29 November 2007
Sudan threatened by teddy bear
The news that a British teacher in Sudan has been charged with insulting islam is disappointing and distasteful, but not entirely surprising. Welcome to the world of Islam, where a sense of humour, and commonsense, are not required.
The allegation of blasphemy derives from a lesson in which Gillian Gibbons asked the children to give a name to a teddy bear. They chose ‘Muhammad’. Someone, apparently, felt their entire faith was threatened by this teddy bear. They complained and Gibbons was thrown into jail. She faces a prison sentence or 40 lashes.
Article 125 of the Sudanese Criminal Code, under which Gibbons is charged, is about insulting religion and inciting hatred. As with the case against Richard Dawkins’ publisher in Turkey, this is a case of a faith-ridden country using politically correct language to disguise a blasphemy law that belongs to the Middle Ages.
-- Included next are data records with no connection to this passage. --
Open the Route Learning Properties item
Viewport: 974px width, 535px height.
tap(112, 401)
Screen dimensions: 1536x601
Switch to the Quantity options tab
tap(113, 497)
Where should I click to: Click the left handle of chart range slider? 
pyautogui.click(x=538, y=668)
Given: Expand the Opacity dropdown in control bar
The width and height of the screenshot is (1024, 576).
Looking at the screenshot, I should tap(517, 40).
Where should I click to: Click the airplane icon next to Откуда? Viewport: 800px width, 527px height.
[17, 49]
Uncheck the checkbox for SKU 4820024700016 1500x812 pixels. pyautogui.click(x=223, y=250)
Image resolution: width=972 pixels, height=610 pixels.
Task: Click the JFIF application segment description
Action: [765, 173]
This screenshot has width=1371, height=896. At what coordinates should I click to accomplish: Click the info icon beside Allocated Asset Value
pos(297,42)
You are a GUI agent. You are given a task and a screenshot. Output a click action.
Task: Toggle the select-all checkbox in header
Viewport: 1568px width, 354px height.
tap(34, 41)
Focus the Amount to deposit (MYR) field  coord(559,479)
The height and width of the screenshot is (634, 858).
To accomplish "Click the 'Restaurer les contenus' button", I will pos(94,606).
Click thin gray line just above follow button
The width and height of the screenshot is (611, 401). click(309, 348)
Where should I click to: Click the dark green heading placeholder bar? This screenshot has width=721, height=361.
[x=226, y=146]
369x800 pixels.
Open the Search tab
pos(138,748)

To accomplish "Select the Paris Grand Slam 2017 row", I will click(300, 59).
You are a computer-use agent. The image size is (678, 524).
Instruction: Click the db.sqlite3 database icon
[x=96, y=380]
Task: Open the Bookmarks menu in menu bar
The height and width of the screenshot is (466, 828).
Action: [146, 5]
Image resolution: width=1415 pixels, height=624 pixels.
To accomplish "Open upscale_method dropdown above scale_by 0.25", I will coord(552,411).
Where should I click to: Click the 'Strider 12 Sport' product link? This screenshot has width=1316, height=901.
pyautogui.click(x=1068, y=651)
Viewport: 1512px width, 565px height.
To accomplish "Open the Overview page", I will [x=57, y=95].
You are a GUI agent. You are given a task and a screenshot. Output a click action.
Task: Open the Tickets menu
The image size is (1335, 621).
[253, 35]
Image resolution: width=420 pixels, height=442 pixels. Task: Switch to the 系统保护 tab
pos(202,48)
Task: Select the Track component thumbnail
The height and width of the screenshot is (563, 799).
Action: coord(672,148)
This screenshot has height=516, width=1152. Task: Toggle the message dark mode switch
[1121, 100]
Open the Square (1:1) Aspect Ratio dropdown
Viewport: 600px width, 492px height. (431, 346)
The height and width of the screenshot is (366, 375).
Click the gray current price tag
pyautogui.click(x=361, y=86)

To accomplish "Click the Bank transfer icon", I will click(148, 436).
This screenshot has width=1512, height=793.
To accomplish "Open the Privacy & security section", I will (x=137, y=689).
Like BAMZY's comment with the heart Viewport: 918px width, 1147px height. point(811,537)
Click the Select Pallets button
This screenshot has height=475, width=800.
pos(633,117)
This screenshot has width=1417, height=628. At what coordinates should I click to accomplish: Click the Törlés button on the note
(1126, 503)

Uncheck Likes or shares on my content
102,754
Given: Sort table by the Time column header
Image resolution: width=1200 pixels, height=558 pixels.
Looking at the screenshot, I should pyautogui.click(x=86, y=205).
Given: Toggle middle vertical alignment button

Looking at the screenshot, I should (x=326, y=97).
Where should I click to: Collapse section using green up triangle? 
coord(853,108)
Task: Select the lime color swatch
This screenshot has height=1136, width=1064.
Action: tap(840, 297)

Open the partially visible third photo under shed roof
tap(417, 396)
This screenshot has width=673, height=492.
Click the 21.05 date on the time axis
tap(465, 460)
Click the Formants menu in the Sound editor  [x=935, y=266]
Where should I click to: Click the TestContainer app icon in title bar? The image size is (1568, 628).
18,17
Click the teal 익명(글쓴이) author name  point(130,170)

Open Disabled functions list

Mind you, this is Sudan, so maybe that’s appropriate. This is a country whose government has supported a genocidal war against its own black African population in which mass murder and rape of biblical proportions have been perpetrated. So we might generally expect unenlightened behaviour from the Sudanese Government. What does remain surprising here is the sheer level of its stupidity.
Gibbons was charged even after the UK Government and the rest of the civilised world had made their feelings known. They ignored world opinion - that the charge is risible and the Sudanese Government is behaving moronically. Why?
When it comes to achieving such elevated heights of cretinism, religion helps. It is characteristic of religions that they are dogmatic. Even those faiths, such as christianity, that indulge in debate about their beliefs, do so within very narrow parameters. Islam is extremely rigid and encourages the development of faith-based laws that leave precious little room for intellect or commonsense. Nothingcripples a country’s development like religion. Nothing ensures that a country remains backward and primitive like a society ruled by religious belief.
This overreaction about a teddy bear would be funny if it wasn’t for the possibility that Gillian Gibbons will be mistreated in such a barbaric manner. And for that, we have Islam - the ‘loving’ faith - to blame.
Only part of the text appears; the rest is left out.